_Requirement 1_: Reproduce the part of the forum discussion about turning atmospheric CO2 into fuel that starts with "b. give every" and goes on through "this silver lining?".
_Requirement 2_: Carry on the forum discussion about turning atmospheric CO2 into fuel from the point where it stops.

_Passage_:
↓

I'd think you'll have a lot of governments of energy-vulnerable states - EU, Japan, India - very willing to subsidize, which might offset that difficulty.
(06-08-2018 09:46 AM)58-56 Wrote: [ -> ]
(06-08-2018 08:24 AM)tanqtonic Wrote: [ -> ]
(06-07-2018 08:28 PM)58-56 Wrote: [ -> ]This technology would pull CO2 from the atmosphere and turn it into fuel:

https://www.theatlantic.com/science/arch...dy/562289/

And would, theoretically, be carbon-neutral.

My question is, and someone here probably can answer, can this same process create useful non-burning products (graphite, plastics etc.) and thereby reduce carbon pollution?

You can typically use the hydrocarbons in petroleum products as feedstock for plastics and many polymers.

Graphite is pure carbon is sheet form, so yes as feedstock for this.

You cant use the same process to make them directly. But you simply use the results of the process as the feedstock to make what you are calling out in a normal fasion.

Thanks, that's what I suspected.

So we're presented with a technology that could, in addition to climate effects:

a. break the political power of the loathsome Saudis (and take energy off the table as a geopolitical leverage point in general).

b. give every Third World backwater the energy resources to modernize, reduce poverty etc.

c. reduce worldwide consumer dependence on the oil market, while bankrupting speculators.

d. and all that with little change to existing infrastructure.

So, where is the cloud to this silver lining?

The problem with this is the energy-balance equations. It takes a fkload of energy to build really short chain hydrocarbons from free CO2.

https://en.wikipedia.org/wiki/Sabatier_reaction

You cant blow off the energy balance and thermodynamics to do this. And, there is no way that the written on technology can 'go around' or 'reduce' those molecular and atomic based facts of science. This is just basic chemistry, physics, and thermodynamics at play and you cannot rewrite those things at that level.

Takes vastly more energy to produce longer chain hydrocarbons.

The only way to do either pragmatically is to provide this in direct combination with a metric crapton of 'free energy' (solar/wind/geo/hydro).

But when you do that, you need to make up the metric crapton of free energy taken out of the power grid/whatnot with other sources. Which typically means extracting energy by means of.....

burning fossil fuels.

This is also why production level corn ethanol as practiced in the US is stupid as rocks as well. Takes 1.4 BTUs of energy to make 1 BTU of ethanol.
I knew someone from Rice could explain it.

↑

_Data extract_:
↓

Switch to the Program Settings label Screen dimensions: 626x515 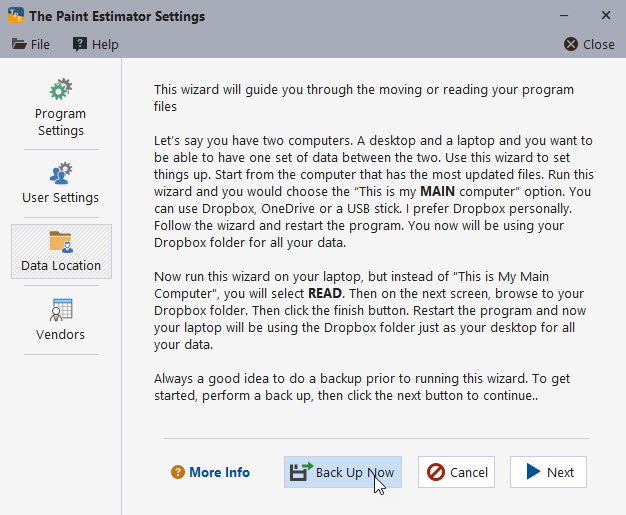click(x=61, y=122)
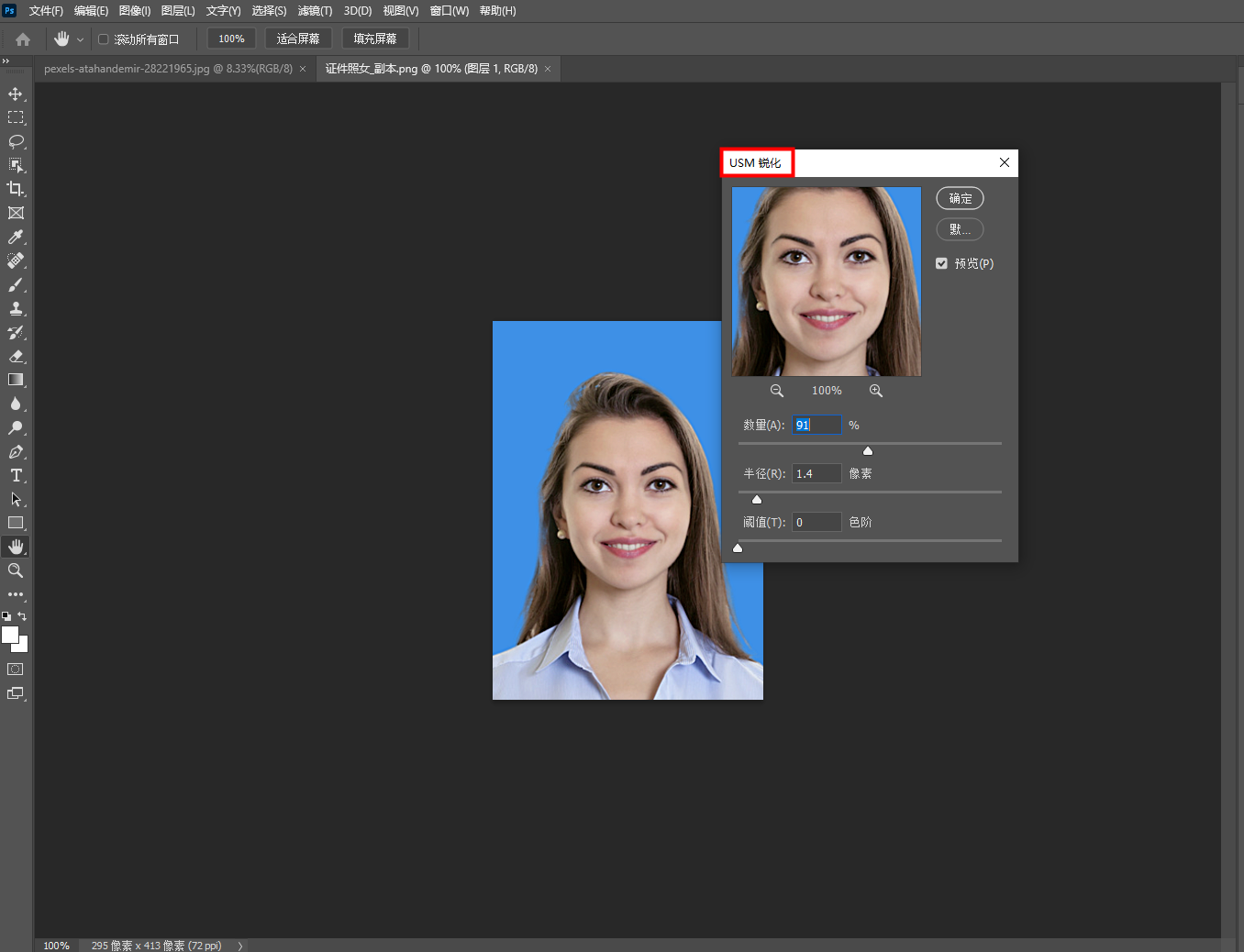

↑

_Exercise response 1_:
b. give every Third World backwater the energy resources to modernize, reduce poverty etc.

c. reduce worldwide consumer dependence on the oil market, while bankrupting speculators.

d. and all that with little change to existing infrastructure.

So, where is the cloud to this silver lining?

_Exercise response 2_:
So such an operation would need not only the extraction plant but a big-ass solar farm next door (since burning gasoline to make gasoline makes little sense, unless it somehow involves the state with the first presidential primary contest), which is going to make it a tough equation to beat fossil fuels on price for the near future.
(06-08-2018 10:12 AM)58-56 Wrote: [ -> ]
(06-08-2018 09:55 AM)arkstfan Wrote: [ -> ]The cost of the technology early on is going to be an issue even with this representing a huge reduction in the cost of the process.

I'd think you'll have a lot of governments of energy-vulnerable states - EU, Japan, India - very willing to subsidize, which might offset that difficulty.

China probably has the perfect mix. High demand for energy vs controlled supply, high resource economy and significant pollution issues.

Finland is/was giving surplus wind generation to Germany at night because their wind capacity exceeds demand.

Making carbon slurry at night might be a viable project for them.
Far West Texas as well. Wind farms out the kazoo there.

So many and so much power generated that the price of electricity goes negative during off peak hours.

For big wind farm glut areas -- it could be a perfect match, tbh.
Apologies -- misidentified the reaction needed.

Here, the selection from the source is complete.